Inclusion bodies: Head

·        Inclusion bodies and glassy nuclei may be seen in astrocytes, neurons, and oligodendroglial cells. Most of them are intranuclear with a few of them are intracytoplasmic (e.g. Negri body of rabies). The absence of inclusion bodies does not rule out viral encephalitis.

Necrosis: Head

·        Necrosis is an important feature in acute viral encephalitis. When tissue necrosis has occurred as a direct result of viral infection per se, histological examination will reveal inflammatory cell infiltration admixed with necrotic parenchyma similar to infarcted brain tissue.

·        However, histologic pictures resembling pure infarction may also be seen. The anatomic distribution of the necrotic tissue is very important in evaluating viral encephalitis. Although the histologic picture reveals infarction, the location may not conform to that of a vascular territory. On the other hand, some viral encephalitis such as herpes simplex encephalitis is usually associated with necrosis in the temporal lobe.

·        The timing of the biopsy is also important. Viral encephalitis of a duration of less than one week may not reveal any necrosis. Also, necrosis may be a secondary or terminal event. For example, individual neuronal necrosis may be resulted from hypoxia secondary to the viral encephalitis.

Microglial cells: Head

·        Hypertrophy and proliferation of microglial cells

·        Hypertrophic microglial "rod cells" can be seen in the cerebrum, cerebellum and brain stem.

·        Microglial proliferation and hypertrophy are also frequently seen in areas of tissue destruction admixed with lipid laden macrophages.

·        Microglial nodules are usually seen in white matter and neuronophagia is usually seen in gray matter. In HIV encephalopathy, they may form giant cells.

·        Microglial nodules and neuornphagia may also be seen in other lesions such as hypoxic injury, trauma, and neurodegenerative diseases such as ALS.

Demyelination: Head

·         They can be perivascular and associated with perivascular inflammatory cell cuffing.

·         In PML and HIV infection, demyelination may result from lytic viral infection of oligodendrocytes appear as focal demyelination not confined to the perivenous zone.

·         Demyelination may be associated with more axonal destruction than expected in demyelinating disorders.

·         Gliosis may be seen in long standing cases. Astrocytic proliferation and hypertrophic astrocytes are seen in SSPE and PML. Neuronal changes are usually non-specific.
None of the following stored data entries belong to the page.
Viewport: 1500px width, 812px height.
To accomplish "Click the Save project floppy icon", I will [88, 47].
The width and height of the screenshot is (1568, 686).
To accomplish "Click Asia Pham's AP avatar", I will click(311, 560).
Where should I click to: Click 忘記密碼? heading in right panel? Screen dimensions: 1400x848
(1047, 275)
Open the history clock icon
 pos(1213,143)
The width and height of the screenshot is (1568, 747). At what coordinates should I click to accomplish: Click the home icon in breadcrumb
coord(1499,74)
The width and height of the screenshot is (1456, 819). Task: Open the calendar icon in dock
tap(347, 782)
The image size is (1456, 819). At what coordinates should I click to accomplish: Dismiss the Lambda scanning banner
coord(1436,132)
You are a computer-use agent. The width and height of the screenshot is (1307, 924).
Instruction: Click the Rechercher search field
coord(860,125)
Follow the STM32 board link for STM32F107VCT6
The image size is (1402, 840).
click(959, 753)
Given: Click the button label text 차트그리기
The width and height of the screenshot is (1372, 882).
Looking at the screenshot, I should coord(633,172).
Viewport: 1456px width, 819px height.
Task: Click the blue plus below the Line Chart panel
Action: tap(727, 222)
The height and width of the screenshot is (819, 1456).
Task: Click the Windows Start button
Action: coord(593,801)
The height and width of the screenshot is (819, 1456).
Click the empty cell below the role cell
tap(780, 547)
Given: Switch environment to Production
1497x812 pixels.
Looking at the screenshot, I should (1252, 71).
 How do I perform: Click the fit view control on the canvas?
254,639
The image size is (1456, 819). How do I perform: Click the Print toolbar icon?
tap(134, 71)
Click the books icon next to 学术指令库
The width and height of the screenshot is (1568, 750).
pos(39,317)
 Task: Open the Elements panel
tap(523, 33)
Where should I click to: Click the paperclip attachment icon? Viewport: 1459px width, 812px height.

Differential diagnosis: Head

Lymphoma:

·        Lymphoma are more frequently seen in patients older than 55 years of age. Lymphoma associated with immunosuppression are frequetly seen in younger patients. They may be associated with Epstein-Barr virus.

·        Lymphoma may present as solitary mass or as multifocal lesion, sometimes as diffuse meningeal infiltration or periventricular infiltration, and rarely as uveitis/vitreitis.

Vasculitis: It is necessary to demonstration destruction of vessel wall.